After the AAP's 2020 sale and relaunch, its staff was reduced to around 80 editorial positions, and around 10 additional management, IT and support roles. On 5 September 2020, Emma Cowdroy the new chief executive of the AAP admitted that the company was facing significant financial challenges since its relaunch as a not-for-profit; this came about as a result of clients signing on for shorter periods awaiting the entrance of NCA Newswire, a new competitor owned by News Corp Australia a former large shareholder in the AAP, into the market when the companies non-compete clause ends in February 2021. The company appealed for crowd-funding donation from the public. The company also applied for a grant from the Public Interest News Gathering fund which had been started by the federal government, on 18 September 2020 it was announced that the AAP would receive $5 million in funds from the federal government.

== Services ==
In addition to their main newswire service, AAP also currently operates FactCheck a fact-checking service which is accredited by the Poynter Institute's International Fact-Checking Network. FactCheck has a partnership with Facebook to verify content posted on the social media site.

===Past===
The AAP established AAPT, a telecommunications division offering long-distance voice and data services in 1991, which was spun off and sold to Telecom New Zealand in 2000. It was sold again to TPG Telecom in 2013. In the 1970s the AAP began its 'Formguide' service, publishing horse racing information. In the 1980s it established 'MediaNet', a service for distributing press releases among journalists. The AAP bought 'Pagemasters' a sub-editing business in 2002 from Bruce Davidson.
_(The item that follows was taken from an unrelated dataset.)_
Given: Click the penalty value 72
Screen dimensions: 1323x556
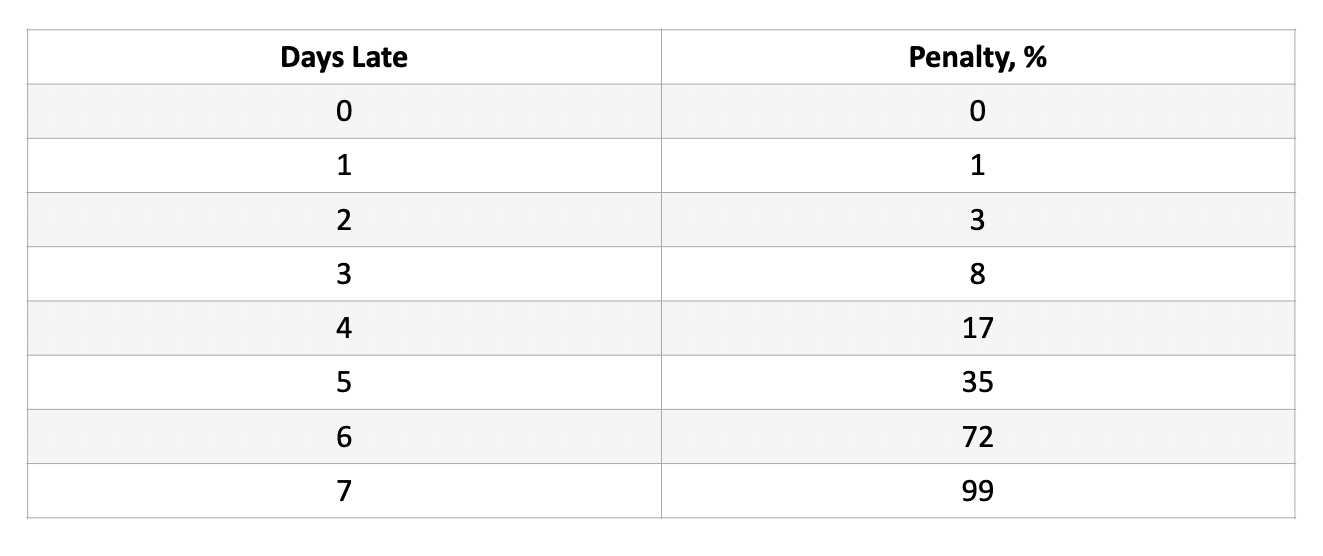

As part of AAP's sale and relaunch in 2020, several divisions of the agency were spun off and retained by the agency's prior owners Nine Entertainment, News Corp Australia, Seven West Media and Australian Community Media. This included 'Medianet', its media planning and public relations service; 'Mediaverse', a service for research and analysis of media; 'ConnectWeb', a directory service for biographical data; 'Pagemasters', a digital publishing and design service; and 'Megaform', which provides information about horse racing. The services were housed under the umbrella of a new company called Mediality, employing 130 staff, 95 being full-time roles, with the head office in Sydney moving into the News Corp Australia Building. Bruce Davidson, the former CEO of the AAP became the CEO of Mediality.

==Ownership==
In March 2020, AAP announced that they would cease trading in June of that year. In May 2020, a consortium headed by former News Corp executive Peter Tonagh entered negotiations to buy AAP. The sale was completed in June 2020 and was relaunched in August 2020. The AAP newswire was acquired by an independent, non-partisan Australian not-for-profit organisation in June 2020. As a not-for-profit organisation it does not have owners or shareholders. The exact ownership of the AAP since its 2020 sale and relaunch are unclear, as the terms of sale have not been released.

===Past===
From 2012 to 2020 when AAP become a non-profit, the AAP was jointly owned by 12 of the original 13 newspaper shareholders which established it in 1935, with those newspapers now being owned by various media conglomerates. Prior to its 2020 sale and relaunch the AAP was predominantly owned by: Nine Entertainment (45%), and News Corp Australia (45%), with Seven West Media and Australian Community Media as minor shareholders. News Corp and Nine formerly contributed in excess of $10 million annually, with minor shareholders Seven West Media and Australian Community Media contributing more than $1 million.